I love making bread, but with most basic bread recipes, I find that the bread gets pretty hard the next day. I made these two days ago, and they're still super soft. I'm having a leftover breadstick as I type. I whipped them up for dinner with a pot of pasta and tangy pasta sauce I canned last summer. The secret to super soft bread? Milk, egg, and plenty of butter. My experimentation turned out wonderful, and my husband devoured these babies. Crisp on the outside, and pillow soft on the inside.
Soft Garlic Basil Breadsticks
1 Packet Fast Rise Yeast
1/2 C. Warm Water
1/2 C. Warm Milk
2 tsp. Sugar
2 tsp. Salt
1/2 C. Butter, Room Temp
1 Egg
1 Tbsp. Garlic Powder
1 Tbsp. Crush Dried Basil
3 1/2 C Flour
Garlic Salt to Garnish
In a large bowl, or stand mixer bowl, combine yeast, sugar, warm milk, and warm water. Let sit for five minutes to allow yeast to activate (it will start to look foamy). Add in butter, egg, garlic powder, and basil. Then add in three cups of flour. From there add in flour as you need to get the dough smooth yet elastic - in the end, you may need to add exactly 3 1/2 C, or you may need to sprinkle in a little more to get the desired consistency. When the dough has the right amount of flour, it should no longer be super sticky, but also not tough. Transfer dough into a large bowl, oiled with olive oil. Cover with plastic wrap, and allow to rise in a warm place for around an hour, or until doubled in size.

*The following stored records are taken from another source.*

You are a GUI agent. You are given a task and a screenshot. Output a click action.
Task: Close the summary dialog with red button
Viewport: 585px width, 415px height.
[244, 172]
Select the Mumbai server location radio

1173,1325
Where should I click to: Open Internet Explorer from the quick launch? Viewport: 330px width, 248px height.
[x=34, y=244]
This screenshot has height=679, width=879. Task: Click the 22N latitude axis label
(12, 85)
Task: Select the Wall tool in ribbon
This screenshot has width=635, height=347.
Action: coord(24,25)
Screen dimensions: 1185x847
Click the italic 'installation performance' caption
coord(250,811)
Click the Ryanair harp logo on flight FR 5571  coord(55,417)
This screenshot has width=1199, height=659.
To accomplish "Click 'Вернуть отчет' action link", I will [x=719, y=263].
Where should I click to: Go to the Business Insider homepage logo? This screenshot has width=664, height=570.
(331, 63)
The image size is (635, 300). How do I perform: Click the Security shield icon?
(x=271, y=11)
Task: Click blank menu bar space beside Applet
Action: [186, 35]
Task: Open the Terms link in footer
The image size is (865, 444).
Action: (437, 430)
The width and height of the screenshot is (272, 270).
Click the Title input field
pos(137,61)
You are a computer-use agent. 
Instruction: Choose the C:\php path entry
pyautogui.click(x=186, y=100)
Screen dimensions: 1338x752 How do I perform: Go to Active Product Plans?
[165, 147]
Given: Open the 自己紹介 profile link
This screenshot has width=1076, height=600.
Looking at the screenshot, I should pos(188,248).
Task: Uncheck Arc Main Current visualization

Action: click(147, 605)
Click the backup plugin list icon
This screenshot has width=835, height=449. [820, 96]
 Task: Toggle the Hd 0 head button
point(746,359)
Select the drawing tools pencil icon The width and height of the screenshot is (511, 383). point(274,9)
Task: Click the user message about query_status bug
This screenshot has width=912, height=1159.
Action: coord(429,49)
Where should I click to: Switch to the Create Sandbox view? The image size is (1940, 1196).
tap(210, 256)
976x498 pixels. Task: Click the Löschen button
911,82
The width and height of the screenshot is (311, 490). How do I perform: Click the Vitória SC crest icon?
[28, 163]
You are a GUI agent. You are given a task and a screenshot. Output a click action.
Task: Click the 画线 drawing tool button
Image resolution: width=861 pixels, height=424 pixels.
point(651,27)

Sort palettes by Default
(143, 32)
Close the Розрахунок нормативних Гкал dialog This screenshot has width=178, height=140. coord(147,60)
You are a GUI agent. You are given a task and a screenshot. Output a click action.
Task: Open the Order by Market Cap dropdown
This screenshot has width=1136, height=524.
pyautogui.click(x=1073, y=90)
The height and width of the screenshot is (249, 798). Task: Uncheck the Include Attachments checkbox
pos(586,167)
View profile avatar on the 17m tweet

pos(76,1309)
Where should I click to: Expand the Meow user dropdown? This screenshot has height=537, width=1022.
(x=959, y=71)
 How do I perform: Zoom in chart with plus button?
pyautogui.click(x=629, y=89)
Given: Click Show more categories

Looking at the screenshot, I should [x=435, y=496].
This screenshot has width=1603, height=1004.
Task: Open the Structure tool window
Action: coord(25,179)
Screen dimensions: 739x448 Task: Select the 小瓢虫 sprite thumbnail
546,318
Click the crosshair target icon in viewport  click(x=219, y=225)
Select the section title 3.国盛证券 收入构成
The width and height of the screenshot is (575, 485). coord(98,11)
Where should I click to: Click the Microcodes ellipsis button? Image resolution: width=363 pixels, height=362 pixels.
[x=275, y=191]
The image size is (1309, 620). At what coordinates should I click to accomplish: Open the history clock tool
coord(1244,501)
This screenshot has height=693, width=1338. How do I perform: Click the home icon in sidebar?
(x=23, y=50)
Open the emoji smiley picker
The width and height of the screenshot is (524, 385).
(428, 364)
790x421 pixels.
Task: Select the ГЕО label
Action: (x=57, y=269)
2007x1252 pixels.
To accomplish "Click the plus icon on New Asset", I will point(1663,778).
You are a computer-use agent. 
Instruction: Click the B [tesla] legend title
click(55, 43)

Once the dough has risen, punch down. Preheat oven to 425 degrees. Divide dough in half, then divide each half into six, making a total of twelve small balls of dough. Form each ball into a long breadstick shape, and place onto a greased cookie sheet. Sprinkle unbaked breadsticks with garlic salt. Bake breadsticks for 10-12 minutes.